Starting a homestead, let alone a hobby garden can seem like a daunting task. I’ve been at the stage where my ‘homestead’ consisted of me googling a million different projects I had no way of completing, and absolutely no know how. A few things that really kicked my butt into gear (other than the raw want of being self-sufficient) was investing in some books that became the base of my homestead. Like picking up any new skill, one of the best ways to achieve is to do, and before doing I like to research!

If you’re like me and are looking for some good reads to get you started check out this list!

  1. The Essential Book of Homesteading

Ashley English

The very bottom of the cover reads “The Ultimate Guide to Sustainable Living”, and let me tell you this book delivers!! The Essential Book of Homesteading goes into detail on everything from chicken raising and all the nuances plus costs that are included, to making your own apple butter. Breaking these bigger aspects down into smaller manageable processes, tips, and supplies definitely took some of the overwhelm out of getting started. Ashley English stands out with the specific way her book is broken down. It takes core homestead projects (chicken raising, canning and preserving, crafting dairy products and bee keeping) and breaks each topic down into digestible content that you can easily adopt and apply, even if you are just getting started. Many of her tips and tricks can even be done with items purchased from a farmers' market, making it useful for those of us who still don’t have as much space for gardening as we’d like. I’m a visual person and the photography in this book, looking back at it today, could have been taken in my backyard. It’s real, authentic, “hey this is what the inside of a dirty chicken coop looks like and here’s how to clean it”. It’s not glamorous, but it’s what you need to know when starting out.

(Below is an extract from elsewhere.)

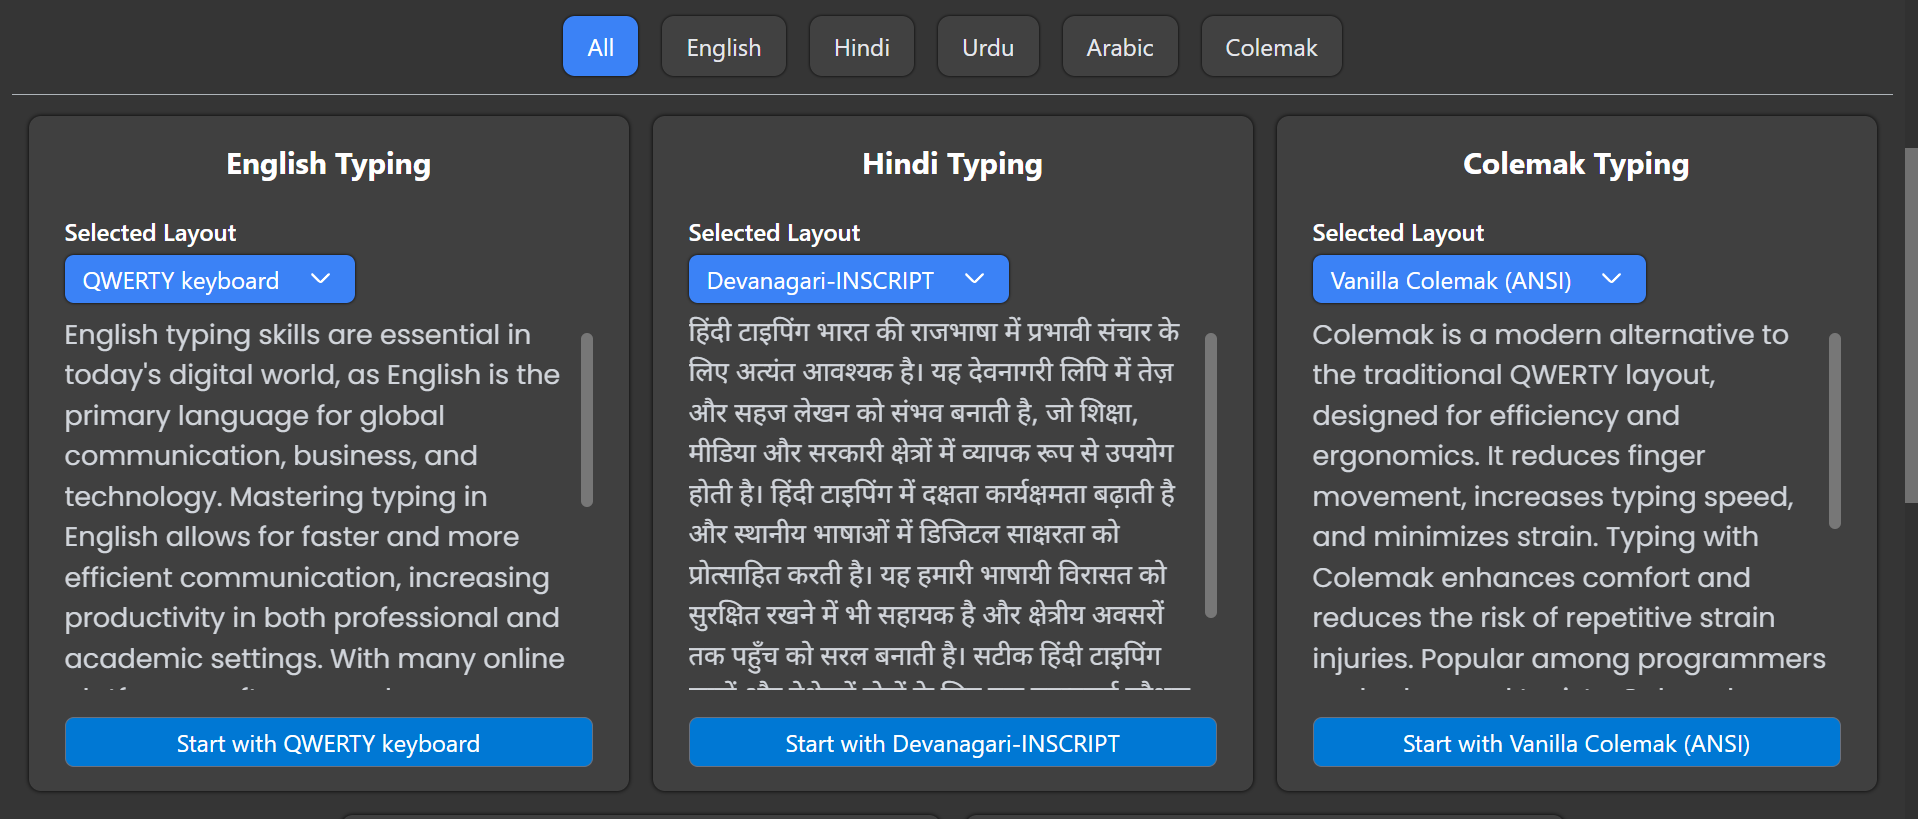Click the chevron in Devanagari-INSCRIPT selector

pos(975,279)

Tip: Considering chickens? The first 75 pages are for you, providing details all the way down to chicken anatomy!

2. Back to Basics- A Complete Guide to Tradition Skills

Edited by Abigail R. Gehring

This book is the book you read when you want to see all the possible things you could do on a homestead, and find the best option for you. Do you want to build your own log cabin? Or maybe a stone house? Have you ever thought of fish farming, or learning how to use a loom? This book gives you ideas that may have never even run across your mind to begin with, and at first glance my thoughts were, “wow this is really out of the box thinking”, and then a moment of clarity hits, and you come to the realization it's actually just back to our roots and back to basics! It made things like renewable energy seem doable, and not like paying a company to come rent me equipment and profit off my solar, but no, do it MYSELF! This back-to-basics book puts the home in homestead, and is one I’m consistently going back to! It’s a mix of content that is obtainable today and right now, but also things I’d like to work on in my five-year plan, and some things that maybe I’ll personally never do, but hey it keeps me aspiring!!

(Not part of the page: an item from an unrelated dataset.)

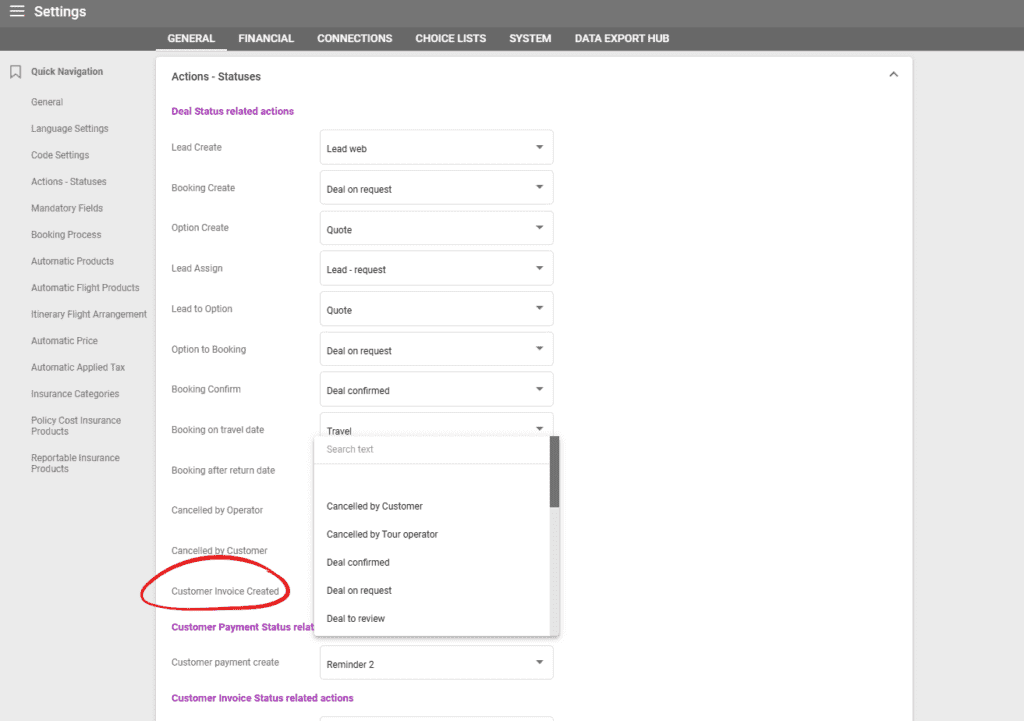This screenshot has height=721, width=1024.
Task: Open the SYSTEM settings tab
Action: coord(530,38)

3. Nature Anatomy; The Curious Parts & Pieces of the Natural World

Julia Rothman

First off, let's talk about the illustration. The hand drawn illustrations in the book have to be some of my absolute favorites. Flash back 4 years ago, I couldn’t tell the difference between a honey bee and a carpenter bee, and this book is where I started. To stick with the simplistic beauty of this book I’ll keep it short. In three phrases I would say it is informative, diversified, and a PERFECT place to start whether you want to learn how to identify bees & butterflies or trees & mosses.

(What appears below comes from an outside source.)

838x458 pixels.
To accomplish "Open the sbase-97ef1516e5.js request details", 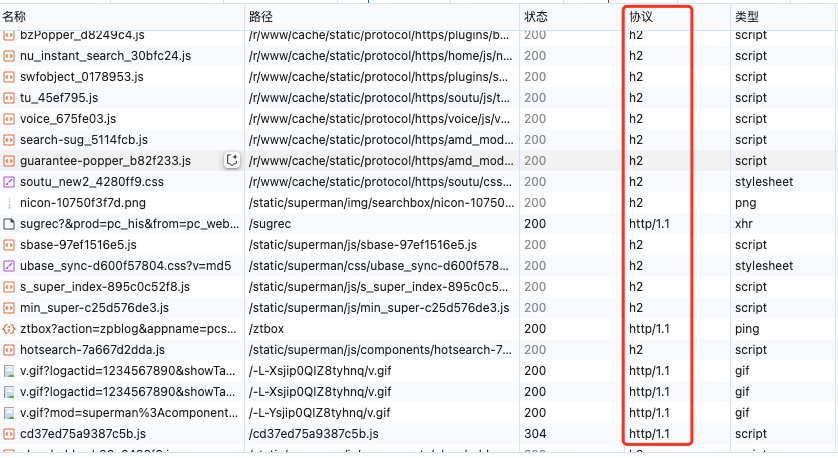I will tap(82, 245).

Another quick note, it’s one of those rare books that is equally suitable for children as it is for adults.

4. Preserving; Conserving, Salting, Smoking, Pickling

Ginette Mathiot, Revised & Updated by Clotilde Dusoulier

This book isn’t my Saturday night relax and settle in book, it’s more of my “I need to learn how to do this right, and I need a reliable source!”. When it comes to food preparations, I don’t trust what just anyone says, I need to do the research and make sure I’m getting the job done right! Could you imagine canning, the wrong way, and causing your entire family to get food poisoning, talk about a nightmare! This book made me confident going over every single detail to make it totally beginner friendly. As the title says it’s not limited to preserving, Clotilde does a deep dive into salting, smoking, and pickling. I’ve preserved pounds upon pounds of food, safely and effectively thanks to what I’ve learned in this book. To put it plain and simple, it’s a must have on the homestead!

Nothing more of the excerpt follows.